What the exercise asks
Copy the records below in full, changing no character.

Supplied entries
'''
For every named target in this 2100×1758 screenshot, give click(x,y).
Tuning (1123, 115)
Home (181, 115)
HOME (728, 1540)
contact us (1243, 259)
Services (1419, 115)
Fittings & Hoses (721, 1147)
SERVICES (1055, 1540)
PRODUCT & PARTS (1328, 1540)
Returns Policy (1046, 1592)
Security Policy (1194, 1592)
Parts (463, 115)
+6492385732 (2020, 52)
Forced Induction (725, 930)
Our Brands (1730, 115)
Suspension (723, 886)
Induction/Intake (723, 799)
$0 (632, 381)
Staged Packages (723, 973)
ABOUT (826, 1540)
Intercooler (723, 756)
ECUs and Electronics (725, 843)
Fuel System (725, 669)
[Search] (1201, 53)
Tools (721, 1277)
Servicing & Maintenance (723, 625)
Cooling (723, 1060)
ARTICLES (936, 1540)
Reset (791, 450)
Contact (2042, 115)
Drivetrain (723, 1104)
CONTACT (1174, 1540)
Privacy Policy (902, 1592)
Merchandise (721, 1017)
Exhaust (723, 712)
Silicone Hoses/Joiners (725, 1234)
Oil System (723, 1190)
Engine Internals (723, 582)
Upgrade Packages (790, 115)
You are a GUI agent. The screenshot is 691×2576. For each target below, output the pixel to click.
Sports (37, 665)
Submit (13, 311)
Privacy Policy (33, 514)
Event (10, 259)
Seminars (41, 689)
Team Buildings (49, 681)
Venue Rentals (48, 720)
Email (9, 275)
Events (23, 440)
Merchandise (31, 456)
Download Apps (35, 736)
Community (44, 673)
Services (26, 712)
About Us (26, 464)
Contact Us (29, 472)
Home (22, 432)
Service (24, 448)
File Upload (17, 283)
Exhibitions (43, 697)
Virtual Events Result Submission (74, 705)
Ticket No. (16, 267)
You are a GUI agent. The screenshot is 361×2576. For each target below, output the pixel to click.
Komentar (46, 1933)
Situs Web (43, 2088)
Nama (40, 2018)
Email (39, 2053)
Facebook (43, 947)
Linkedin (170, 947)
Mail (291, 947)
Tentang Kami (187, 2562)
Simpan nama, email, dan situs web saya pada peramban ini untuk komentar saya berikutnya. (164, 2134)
'''
Answer area
For every named target in this 2100×1758 screenshot, give click(x,y).
Tuning (1123, 115)
Home (181, 115)
HOME (728, 1540)
contact us (1243, 259)
Services (1419, 115)
Fittings & Hoses (721, 1147)
SERVICES (1055, 1540)
PRODUCT & PARTS (1328, 1540)
Returns Policy (1046, 1592)
Security Policy (1194, 1592)
Parts (463, 115)
+6492385732 (2020, 52)
Forced Induction (725, 930)
Our Brands (1730, 115)
Suspension (723, 886)
Induction/Intake (723, 799)
$0 (632, 381)
Staged Packages (723, 973)
ABOUT (826, 1540)
Intercooler (723, 756)
ECUs and Electronics (725, 843)
Fuel System (725, 669)
[Search] (1201, 53)
Tools (721, 1277)
Servicing & Maintenance (723, 625)
Cooling (723, 1060)
ARTICLES (936, 1540)
Reset (791, 450)
Contact (2042, 115)
Drivetrain (723, 1104)
CONTACT (1174, 1540)
Privacy Policy (902, 1592)
Merchandise (721, 1017)
Exhaust (723, 712)
Silicone Hoses/Joiners (725, 1234)
Oil System (723, 1190)
Engine Internals (723, 582)
Upgrade Packages (790, 115)
You are a GUI agent. The screenshot is 691×2576. For each target below, output the pixel to click.
Sports (37, 665)
Submit (13, 311)
Privacy Policy (33, 514)
Event (10, 259)
Seminars (41, 689)
Team Buildings (49, 681)
Venue Rentals (48, 720)
Email (9, 275)
Events (23, 440)
Merchandise (31, 456)
Download Apps (35, 736)
Community (44, 673)
Services (26, 712)
About Us (26, 464)
Contact Us (29, 472)
Home (22, 432)
Service (24, 448)
File Upload (17, 283)
Exhibitions (43, 697)
Virtual Events Result Submission (74, 705)
Ticket No. (16, 267)
You are a GUI agent. The screenshot is 361×2576. For each target below, output the pixel to click.
Komentar (46, 1933)
Situs Web (43, 2088)
Nama (40, 2018)
Email (39, 2053)
Facebook (43, 947)
Linkedin (170, 947)
Mail (291, 947)
Tentang Kami (187, 2562)
Simpan nama, email, dan situs web saya pada peramban ini untuk komentar saya berikutnya. (164, 2134)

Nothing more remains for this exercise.